Sampai hari ini. Tiap sepuluh hari saya ke lab. Tetap saja D-dimer saya sekitar 1.800 itu.
Banyak dokter yang bertanya balik: berapa D-dimer saya sebelum kena Covid. Jangan-jangan sudah tinggi.
Saya tidak bisa menjawab itu. Seumur hidup baru sekali D-dimer diperiksa ya di RS Premier Surabaya itu. Saat kena Covid itu.
Sebelumnya, jangankan periksa, istilah D-dimer pun belum pernah mendengar.
Saya pun menghubungi dokter Ben Chua di Singapura: apakah pernah memeriksa D-dimer saya.
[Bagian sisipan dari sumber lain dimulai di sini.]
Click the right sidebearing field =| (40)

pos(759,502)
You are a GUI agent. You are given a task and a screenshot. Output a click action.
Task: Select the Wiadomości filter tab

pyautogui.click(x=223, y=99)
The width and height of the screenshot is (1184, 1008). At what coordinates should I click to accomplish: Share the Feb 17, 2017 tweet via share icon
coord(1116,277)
Yakni, saat ia menangani aorta dissection saya tiga tahun lalu.
”Hi Pak Dahlan… we did not check D-dimer previously as you did not have dvt or was suspected to have dvt,” jawabnya.
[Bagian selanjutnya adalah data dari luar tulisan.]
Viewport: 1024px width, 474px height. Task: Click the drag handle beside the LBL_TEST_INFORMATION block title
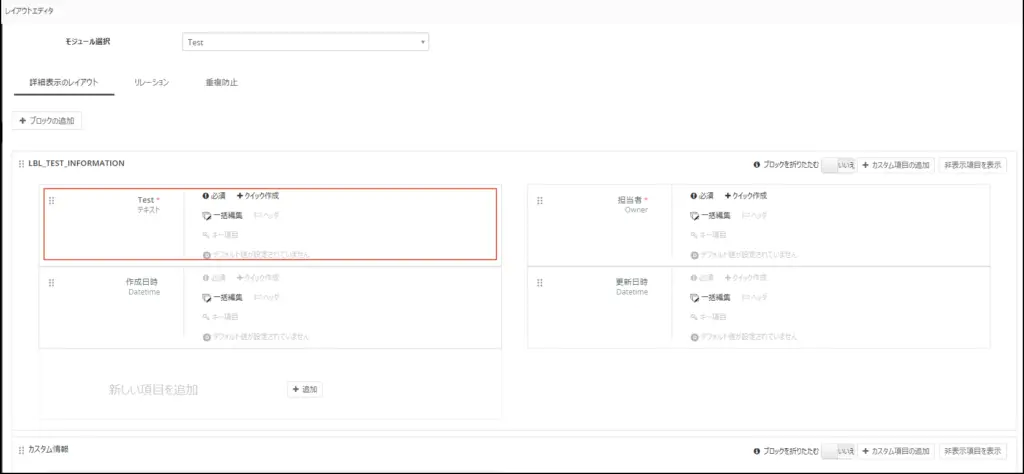(22, 163)
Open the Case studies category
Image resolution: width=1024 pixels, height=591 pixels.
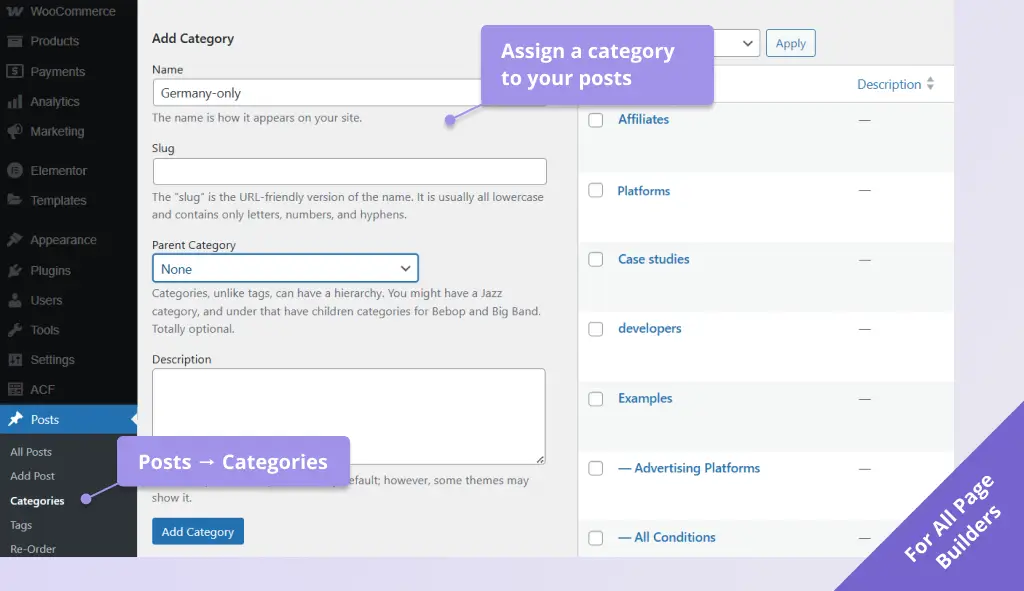point(653,259)
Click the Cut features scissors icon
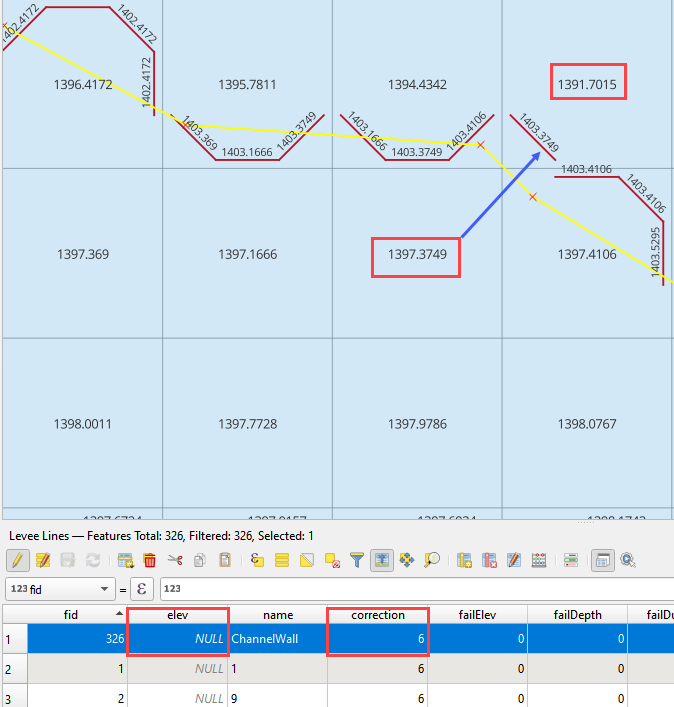 point(175,560)
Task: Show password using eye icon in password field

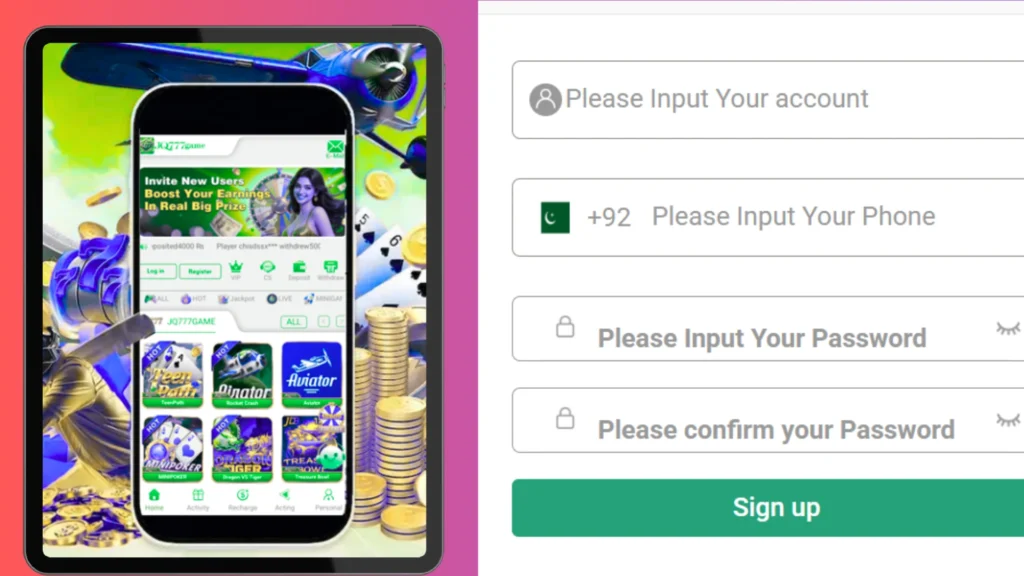Action: click(x=1008, y=328)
Jelaslah, saya tidak pernah diperiksa tingkat D-dimer karena tidak ada indikasinya.
Satu-satunya yang membuat saya tetap happy adalah dokter ahli jantung dan pembuluh darah RS Premier Surabaya: dr Jeffrey Daniel Adipranoto. Yang lulusan Belanda itu.
“Saya yakin itu akibat stent. Tenang saja. Tidak usah terganggu dengan D-dimer tinggi,” ujarnya.
Sejak menangani D-dimer saya, dokter Jeffrey memang terus memikirkan D-dimer saya. Termasuk –dengan pikiran terbuka– minta saya tetap kontak dengan dokter saya di Singapura: dr Benjamin Chua.
Saya selalu ceritakan apa pendapat dokter Ben Chua kepada dokter Jeffrey. Demikian juga sebaliknya.
“Akhirnya saya teliti pasien-pasien saya. Di antara yang pasang stent, ada empat orang yang D-dimer-nya tinggi. Tidak apa-apa,” ujar dokter Jeffrey.
Mereka itu umumnya sakit jantung. Yang harus dipasangi ring (stent) di pembuluh darah di jantung mereka.
Saya pun dipasangi stent di aorta saya. Yang jumlahnya jauh melebihi mereka. Mungkin saya pemegang rekor terbanyak di Indonesia. Stent yang dipasang di aorta saya sebanyak 760 ring. Dijejer-jejer. Sepanjang setengah meter lebih.
Yang empat orang itu paling hanya dipasangi ring tidak sampai 6 buah.
Pendapat dokter Jeffrey itu juga saya sampaikan ke dokter Ben Chua.